I am a plain man, Gen. 25:27; using great plainness of speech, 2 Cor. 3:12; to make the matter plain upon tables, Hab. 2:2; using similitudes, Hos. 12:10; but not enticing words, 1 Cor. 2:4; not preaching to please men, Gal. 1:10; nor handling the Word of God deceitfully, 2 Cor. 4:2; considering it my duty to contend earnestly for the faith, Jude 3; to diminish not a word, Jer. 26:2; and to hold in derision all things that are not true by any word from the mouth of the Lord, Ezek. 23:32.
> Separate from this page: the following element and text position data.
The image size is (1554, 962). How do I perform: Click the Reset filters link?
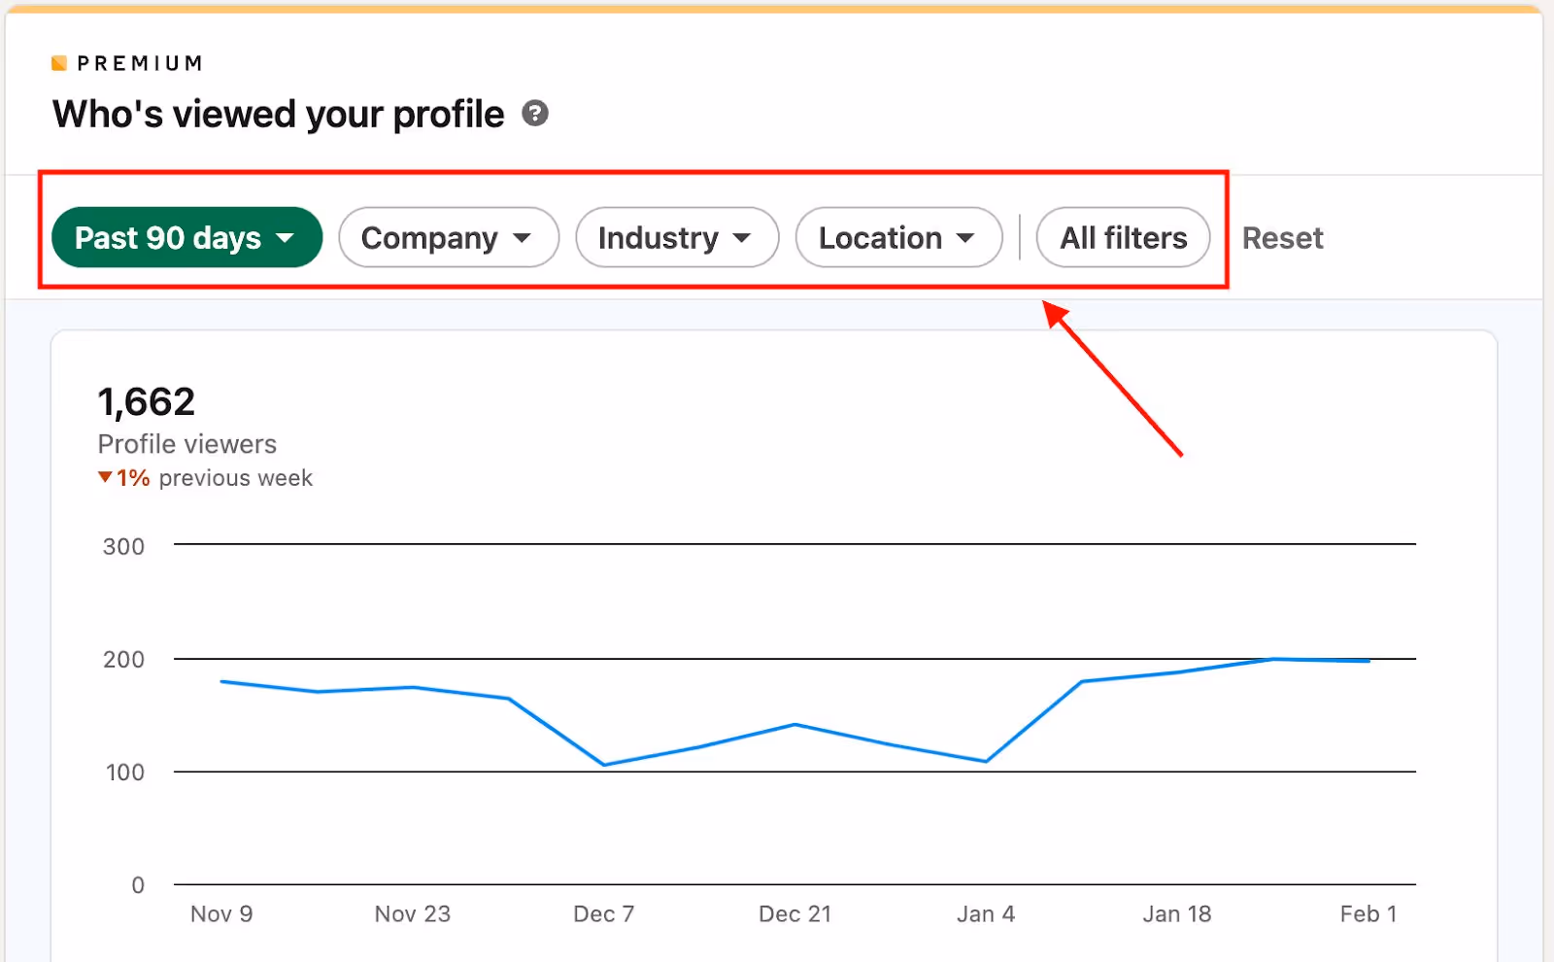(1282, 237)
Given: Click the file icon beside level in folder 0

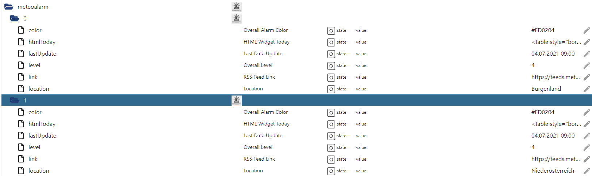Looking at the screenshot, I should [x=21, y=65].
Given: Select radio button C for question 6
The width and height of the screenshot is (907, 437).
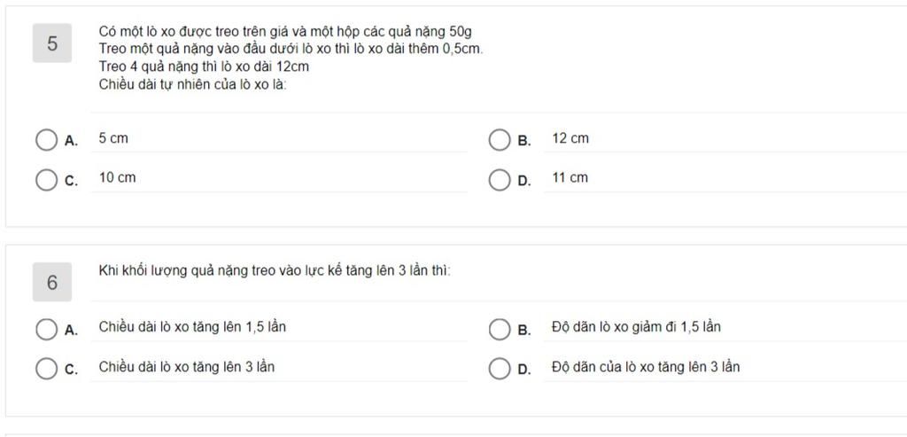Looking at the screenshot, I should [46, 369].
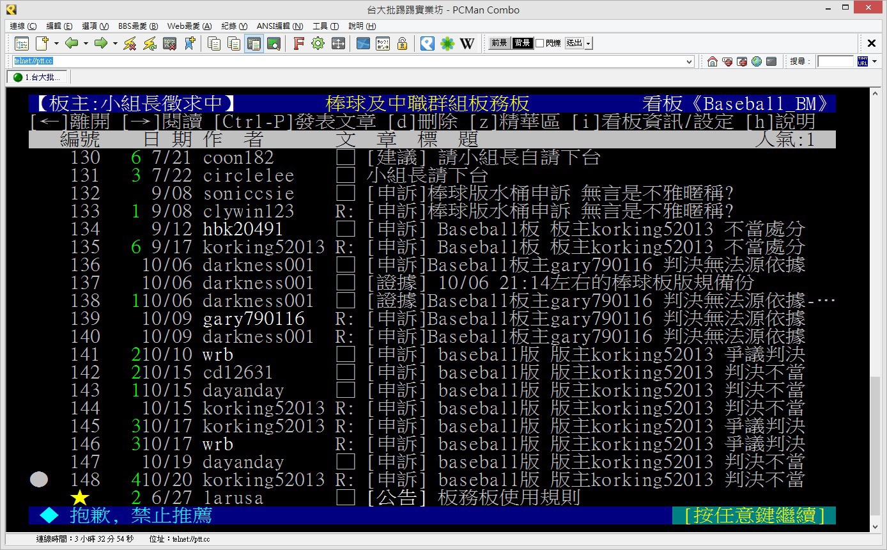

And thus I labored on the day I offended you, and reflecting thereon in regard to this part of your letter, I do recollect two or three things that I said, to which I suppose you refer, and which I will here set down. And
1. I observed, that profession of religion is now wrought into such a multitude of diversified forms and figures, that to state the fashion of a Church, according to the many gospels of the present day, I should have an endless job, and never come to a conclusion; for that it was like a field of land I knew in the country, which was called queer field, because it had so many corners; having just before that also said, that if I had come there that day to work by the day, I should have to take my stand upon similar ground to that of the Jew-invented system which our Lord condemned in Mark vii.; but that as I came to work by the Bible, I should take my stand in the second chapter of the Acts of the Apostles.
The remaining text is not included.